As we look ahead to 2023 and beyond, we reflect on one of the most turbulent years for energy affordability and security in recent history. The decades-long obsession with running businesses and homes on fossil fuels has now yielded calamitous consequences, not just for the planet but for our pockets too. The war in Ukraine has shifted our thinking on the ‘energy trilemma’ of energy security, affordability and sustainability. Previously, the trilemma was a competing triarchy, but we now have a convergence. What is sustainable is now cheaper, and what is secure is now sustainable. It is no longer: ‘What are the costs of net zero?’. It is instead: ‘What are the costs of not hitting net zero?’

This winter will be difficult for businesses across Europe. Industrial users will have to cut back operations or risk insolvency. We need to reduce our energy demand and speed up the integration of renewables without negatively affecting industrial output. Already, policymakers have used their fiscal levers to shore up the near-term affordability outlook. However, this cannot last while supply is uncertain. We need a long-term plan to disincentivise fossil fuel use and encourage more sustainable forms of power generation from businesses. And to achieve that, we need a recognition of where our energy consumption goes.

Industrial heat requirements

Manufacturing’s global demand for gas is voracious. In the EU alone, manufacturing accounts for 30pc of overall gas demand. An often-overlooked fact, however, is that heat is the world’s largest energy end-use, accounting for 50pc of global final energy consumption. Industrial processes used to produce steel, glass, chemicals, food and other important resources require extreme heat, often generated through burning fossil fuels such as carbon-rich coke or coal. These processes are responsible for 51pc of the energy consumed for heat, and industry contributes the single largest source of greenhouse gas emissions (GHG) today, emitting 40pc of emissions globally. As a result, industrial heat accounts for the majority of GHG emissions from industrial processes.

Thermal energy storage… allows for very long-duration energy storage and enables the electrification of most heat applications

The only cost-effective solution the businesses associated with these industries have right now to decarbonise is ending their dependence on gas and electrifying their processes with efficient thermal energy storage. This means moving over to use solid-state thermal batteries that harness surplus power and available industrial heat for use on demand as secure, green steam and heat. Why? Because energy costs will carry on rising and will remain elevated in the coming years. By charging in off-peak hours when electricity is cheaper, thermal batteries provide on-demand and carbon-free steam and can help save energy costs while reducing CO₂ emissions by 43pc. Thermal energy storage is a particularly attractive proposition as it also allows for very long-duration energy storage and enables the electrification of most heat applications.
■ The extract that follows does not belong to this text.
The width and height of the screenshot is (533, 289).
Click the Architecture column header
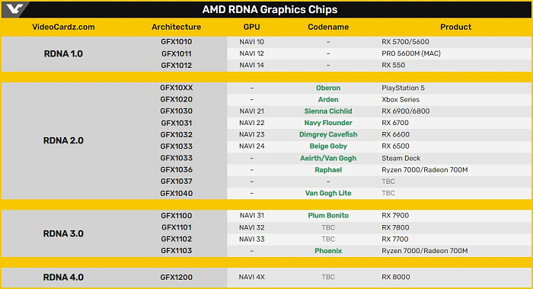[176, 27]
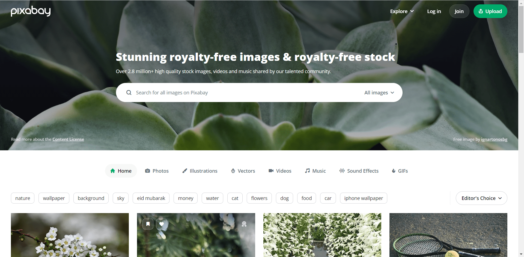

However, the majority opinion is that charging more batteries on electricity will place significant strain on grids around the world. The IEA reports that a successful energy transition requires increasing annual investment in transmission and distribution grids to €820bn ($813.6bn) by 2030. This will necessitate a litany of existing and future technologies, including advanced batteries and low-carbon power plants, and other innovations that make our grids smarter and more flexible. To keep up with the rising flexibility needs of renewable power generation, storage capacity will need to grow, on average, by 38pc annually. And as hard-to-abate industries look to decarbonise operations, industrial consumers will be a big portion of the storage ramp-up.

But we do not have to wait for these costly upgrades to infrastructure. The beauty of thermal energy storage is that it can improve overall grid utilisation through both supply- and demand-side energy storage, which reduces stress on the grid, and as a consequence reduces excessive infrastructure investments. Energy storage is a readily available solution now to help facilitate a successful net-zero roadmap for industry as it is cost-effective, easily implemented and, crucially, readily deployable.

Policy incentives needed

Yet while solutions are here and available now, the policy environment does little to incentivise adoption of these technologies. Our policymakers talk as if electrons are the only thing worth storing and hydrogen is the answer to all our problems. Further, at a more basic level, tax on electricity consumed by German industrial users was equal to €20.50/MWh in 2021 compared with the gas tax, which was equal to €5.50/MWh. Taxing electricity at a lower rate than gas would be a good start. Then there is the myriad of network charges, which, based on existing precedent and the wider benefits and averted network costs effected by the electrification of industry with thermal storage, should be eliminated for businesses willing to take up the technology.

There are solutions and there are barriers to effective adoption, as there always are with new and emerging technologies. But we must act fast, as 2050 is the end-date, not the target. Roadmaps now are only as good as the actions that will facilitate them. I hope 2023 is the year of technology-adoption and starts the real push towards the electrification of heat and the decarbonisation of industry.

Christian Thiel is the CEO at the technology company, Energy Nest.